Friday, July 06, 2007

Talend - another open source ETL tool

Bloor's Philip Howard writes at IT-Director about Talend Open Studio - unusual among ETL solutions in that it is a code generator (of Java, SQL, Perl) rather than an "engine" type of product.

As well as the usual drag-n-drop transformation GUI, this apparently supports business process modelling - which gives Talend a feature that many "real" ETL/EAI tools don't have. There's also support for using a server grid to parallelise processing, and there's an "on demand" SaaS offering.

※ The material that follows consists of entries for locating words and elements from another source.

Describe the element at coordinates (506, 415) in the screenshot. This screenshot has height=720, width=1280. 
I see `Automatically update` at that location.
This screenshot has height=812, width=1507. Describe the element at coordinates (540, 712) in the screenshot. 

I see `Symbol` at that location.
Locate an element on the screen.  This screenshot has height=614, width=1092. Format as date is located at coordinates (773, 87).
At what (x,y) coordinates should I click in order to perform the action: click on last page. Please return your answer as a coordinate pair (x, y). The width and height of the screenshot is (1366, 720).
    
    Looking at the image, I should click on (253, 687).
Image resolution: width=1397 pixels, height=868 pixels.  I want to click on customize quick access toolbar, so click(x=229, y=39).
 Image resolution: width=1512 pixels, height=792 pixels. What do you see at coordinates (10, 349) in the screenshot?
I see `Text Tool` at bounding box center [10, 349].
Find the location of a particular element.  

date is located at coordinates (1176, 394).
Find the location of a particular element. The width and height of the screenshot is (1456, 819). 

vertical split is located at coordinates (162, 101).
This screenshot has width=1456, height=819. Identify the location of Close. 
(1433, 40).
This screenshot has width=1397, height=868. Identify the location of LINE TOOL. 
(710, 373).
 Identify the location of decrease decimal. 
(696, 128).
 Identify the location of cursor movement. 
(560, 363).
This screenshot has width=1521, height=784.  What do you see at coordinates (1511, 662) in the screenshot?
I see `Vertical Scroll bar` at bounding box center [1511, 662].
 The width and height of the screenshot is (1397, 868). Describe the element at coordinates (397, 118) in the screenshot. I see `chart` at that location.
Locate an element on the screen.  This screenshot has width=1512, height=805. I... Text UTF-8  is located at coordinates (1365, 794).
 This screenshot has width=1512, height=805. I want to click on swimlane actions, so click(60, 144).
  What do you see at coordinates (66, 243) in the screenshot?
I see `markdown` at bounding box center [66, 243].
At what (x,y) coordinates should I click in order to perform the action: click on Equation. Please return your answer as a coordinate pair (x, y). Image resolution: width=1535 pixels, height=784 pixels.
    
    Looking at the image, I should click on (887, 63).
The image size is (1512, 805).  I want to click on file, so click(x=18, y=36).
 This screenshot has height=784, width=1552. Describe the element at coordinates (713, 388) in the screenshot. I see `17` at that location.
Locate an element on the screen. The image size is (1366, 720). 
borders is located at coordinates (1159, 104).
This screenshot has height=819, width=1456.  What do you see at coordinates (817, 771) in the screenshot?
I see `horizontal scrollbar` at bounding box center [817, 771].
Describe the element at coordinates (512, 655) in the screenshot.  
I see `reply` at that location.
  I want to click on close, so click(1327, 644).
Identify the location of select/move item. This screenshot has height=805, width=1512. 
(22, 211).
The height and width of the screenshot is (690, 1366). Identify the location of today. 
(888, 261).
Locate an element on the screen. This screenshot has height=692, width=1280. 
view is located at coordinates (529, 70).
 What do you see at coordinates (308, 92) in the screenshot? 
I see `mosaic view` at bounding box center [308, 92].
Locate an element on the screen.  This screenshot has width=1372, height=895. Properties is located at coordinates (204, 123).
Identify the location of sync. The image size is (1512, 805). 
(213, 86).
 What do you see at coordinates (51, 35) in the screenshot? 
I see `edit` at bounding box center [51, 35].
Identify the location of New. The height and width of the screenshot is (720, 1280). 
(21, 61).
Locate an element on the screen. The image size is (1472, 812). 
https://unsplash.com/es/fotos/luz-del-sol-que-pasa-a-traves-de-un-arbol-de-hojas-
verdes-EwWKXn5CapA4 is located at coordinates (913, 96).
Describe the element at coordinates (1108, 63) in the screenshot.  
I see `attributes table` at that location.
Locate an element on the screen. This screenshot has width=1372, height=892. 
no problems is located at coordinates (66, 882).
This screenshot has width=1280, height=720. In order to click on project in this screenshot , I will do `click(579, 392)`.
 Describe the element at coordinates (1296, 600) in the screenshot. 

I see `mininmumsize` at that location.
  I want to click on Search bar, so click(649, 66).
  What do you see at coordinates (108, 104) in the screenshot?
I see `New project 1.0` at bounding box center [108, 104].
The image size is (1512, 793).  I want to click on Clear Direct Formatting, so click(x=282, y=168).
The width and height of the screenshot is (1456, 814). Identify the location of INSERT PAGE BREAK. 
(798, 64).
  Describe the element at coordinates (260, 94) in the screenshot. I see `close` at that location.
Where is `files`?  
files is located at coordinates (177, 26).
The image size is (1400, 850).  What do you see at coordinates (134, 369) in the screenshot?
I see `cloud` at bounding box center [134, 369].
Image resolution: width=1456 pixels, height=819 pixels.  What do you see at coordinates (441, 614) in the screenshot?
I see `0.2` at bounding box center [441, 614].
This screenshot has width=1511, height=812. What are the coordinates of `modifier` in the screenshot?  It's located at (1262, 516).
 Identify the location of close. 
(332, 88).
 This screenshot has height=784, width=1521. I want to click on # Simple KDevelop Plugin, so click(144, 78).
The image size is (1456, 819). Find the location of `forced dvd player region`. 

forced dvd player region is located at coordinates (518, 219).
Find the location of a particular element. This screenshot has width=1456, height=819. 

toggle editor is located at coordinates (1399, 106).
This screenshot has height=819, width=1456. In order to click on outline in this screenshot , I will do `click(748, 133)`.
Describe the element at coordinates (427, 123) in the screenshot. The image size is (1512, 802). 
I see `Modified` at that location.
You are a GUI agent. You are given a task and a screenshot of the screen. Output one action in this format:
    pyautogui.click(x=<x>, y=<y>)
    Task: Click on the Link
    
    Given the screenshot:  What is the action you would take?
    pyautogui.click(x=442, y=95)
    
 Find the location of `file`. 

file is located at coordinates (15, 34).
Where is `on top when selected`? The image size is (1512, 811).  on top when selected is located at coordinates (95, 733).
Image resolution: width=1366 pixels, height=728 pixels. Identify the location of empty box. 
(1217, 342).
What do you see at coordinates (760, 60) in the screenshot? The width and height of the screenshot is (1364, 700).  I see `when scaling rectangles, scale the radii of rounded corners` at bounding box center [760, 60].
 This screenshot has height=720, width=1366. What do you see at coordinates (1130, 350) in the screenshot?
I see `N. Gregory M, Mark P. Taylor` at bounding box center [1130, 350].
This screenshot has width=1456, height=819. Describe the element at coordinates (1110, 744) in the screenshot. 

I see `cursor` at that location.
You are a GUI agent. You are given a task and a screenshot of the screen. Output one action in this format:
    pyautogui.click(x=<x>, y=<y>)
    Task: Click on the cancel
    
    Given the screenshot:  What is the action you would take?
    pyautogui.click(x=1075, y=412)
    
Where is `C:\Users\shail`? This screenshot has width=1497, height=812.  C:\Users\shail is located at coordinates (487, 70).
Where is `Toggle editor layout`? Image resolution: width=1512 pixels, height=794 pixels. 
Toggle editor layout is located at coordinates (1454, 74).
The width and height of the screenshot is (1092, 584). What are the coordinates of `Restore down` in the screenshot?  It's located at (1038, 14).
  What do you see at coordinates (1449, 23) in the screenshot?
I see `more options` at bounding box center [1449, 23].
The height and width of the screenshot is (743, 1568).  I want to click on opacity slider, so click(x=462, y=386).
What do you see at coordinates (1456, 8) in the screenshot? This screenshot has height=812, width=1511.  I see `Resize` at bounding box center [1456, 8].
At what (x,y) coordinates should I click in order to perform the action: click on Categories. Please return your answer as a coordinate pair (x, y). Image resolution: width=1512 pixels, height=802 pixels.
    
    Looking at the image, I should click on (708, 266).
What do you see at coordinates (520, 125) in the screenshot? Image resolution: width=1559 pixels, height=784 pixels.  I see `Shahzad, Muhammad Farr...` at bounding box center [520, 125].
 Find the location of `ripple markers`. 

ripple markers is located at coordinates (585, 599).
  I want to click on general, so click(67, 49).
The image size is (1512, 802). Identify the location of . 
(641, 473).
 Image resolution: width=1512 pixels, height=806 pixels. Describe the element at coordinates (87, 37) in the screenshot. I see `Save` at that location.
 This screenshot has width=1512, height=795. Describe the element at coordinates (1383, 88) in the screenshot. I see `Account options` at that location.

Version 2.0 is now available, as well as a 2.1 release candidate which is said to add features including:

  • further optimizations for performance increase
  • support of new databases (including bulk load)
  • transaction management (connection sharing, commit and rollback)
  • Slowly Changing Dimensions support
  • MOM (Message Oriented Middleware) support for real-time integration jobs
  • fuzzy logic data matching (using the Levenshtein and metaphone algorithms)
  • normalization, denormalization and flow merge
  • support of SSH remote connections
  • support of PGP file decryption (through GPG binary)
  • reinforced support of the XML standard: DTD validation, XSD, XSLT transformation, significant improvements in hierarchical XML file generation, support of the XMLRPC Web Services protocol…
  • improvements to the tMap component, to support input filters and new joins types such (the cartesian product, first match, last match…)

Sounds like it might be worth a closer look...

1 comment:

Garrett said...

Talend is a great tool!

My company uses it for our new ETL. It makes the simple things simple...

It can be daunting to learn how to use it, I think it took me a week or three to really get the hang of things.

Its not the best tool in the box for every ETL problem, but Weve found that with a mix of "pure" perl and Talend jobs we can get things done much faster than if they were all done by hand.